[Problem to solve] Copy the records below word for word, from their first line through the line containing "Toggle the hide", including both of those lines.

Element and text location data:

.....

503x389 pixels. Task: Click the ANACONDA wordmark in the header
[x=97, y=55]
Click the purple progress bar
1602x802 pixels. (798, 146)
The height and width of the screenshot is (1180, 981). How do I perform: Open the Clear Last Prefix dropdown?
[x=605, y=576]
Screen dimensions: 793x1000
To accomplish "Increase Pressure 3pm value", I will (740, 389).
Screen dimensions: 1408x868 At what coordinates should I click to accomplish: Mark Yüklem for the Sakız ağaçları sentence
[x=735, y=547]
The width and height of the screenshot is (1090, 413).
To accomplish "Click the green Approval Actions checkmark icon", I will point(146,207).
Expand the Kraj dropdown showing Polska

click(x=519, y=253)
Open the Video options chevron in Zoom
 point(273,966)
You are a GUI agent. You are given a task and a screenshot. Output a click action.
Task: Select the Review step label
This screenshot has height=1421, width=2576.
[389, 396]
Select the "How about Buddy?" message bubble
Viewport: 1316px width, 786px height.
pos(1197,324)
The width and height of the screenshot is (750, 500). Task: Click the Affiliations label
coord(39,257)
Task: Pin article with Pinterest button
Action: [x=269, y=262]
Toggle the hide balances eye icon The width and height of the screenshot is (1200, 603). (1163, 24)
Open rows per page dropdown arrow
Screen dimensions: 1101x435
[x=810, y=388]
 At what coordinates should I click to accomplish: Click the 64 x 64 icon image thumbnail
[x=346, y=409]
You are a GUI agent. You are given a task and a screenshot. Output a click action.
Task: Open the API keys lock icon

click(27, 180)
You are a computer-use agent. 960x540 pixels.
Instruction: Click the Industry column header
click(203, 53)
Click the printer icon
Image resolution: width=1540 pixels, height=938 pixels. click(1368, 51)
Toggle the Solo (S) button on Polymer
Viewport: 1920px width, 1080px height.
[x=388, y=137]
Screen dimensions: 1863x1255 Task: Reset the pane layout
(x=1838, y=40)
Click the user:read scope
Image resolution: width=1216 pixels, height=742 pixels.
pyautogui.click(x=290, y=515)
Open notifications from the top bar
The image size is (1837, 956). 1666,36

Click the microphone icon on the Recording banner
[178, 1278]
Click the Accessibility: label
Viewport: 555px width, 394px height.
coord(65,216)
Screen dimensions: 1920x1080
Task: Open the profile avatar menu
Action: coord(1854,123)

.....

[Result of the task]
503x389 pixels. Task: Click the ANACONDA wordmark in the header
[x=97, y=55]
Click the purple progress bar
1602x802 pixels. (798, 146)
The height and width of the screenshot is (1180, 981). How do I perform: Open the Clear Last Prefix dropdown?
[x=605, y=576]
Screen dimensions: 793x1000
To accomplish "Increase Pressure 3pm value", I will (740, 389).
Screen dimensions: 1408x868 At what coordinates should I click to accomplish: Mark Yüklem for the Sakız ağaçları sentence
[x=735, y=547]
The width and height of the screenshot is (1090, 413).
To accomplish "Click the green Approval Actions checkmark icon", I will point(146,207).
Expand the Kraj dropdown showing Polska

click(x=519, y=253)
Open the Video options chevron in Zoom
 point(273,966)
You are a GUI agent. You are given a task and a screenshot. Output a click action.
Task: Select the Review step label
This screenshot has height=1421, width=2576.
[389, 396]
Select the "How about Buddy?" message bubble
Viewport: 1316px width, 786px height.
pos(1197,324)
The width and height of the screenshot is (750, 500). Task: Click the Affiliations label
coord(39,257)
Task: Pin article with Pinterest button
Action: [x=269, y=262]
Toggle the hide balances eye icon The width and height of the screenshot is (1200, 603). (1163, 24)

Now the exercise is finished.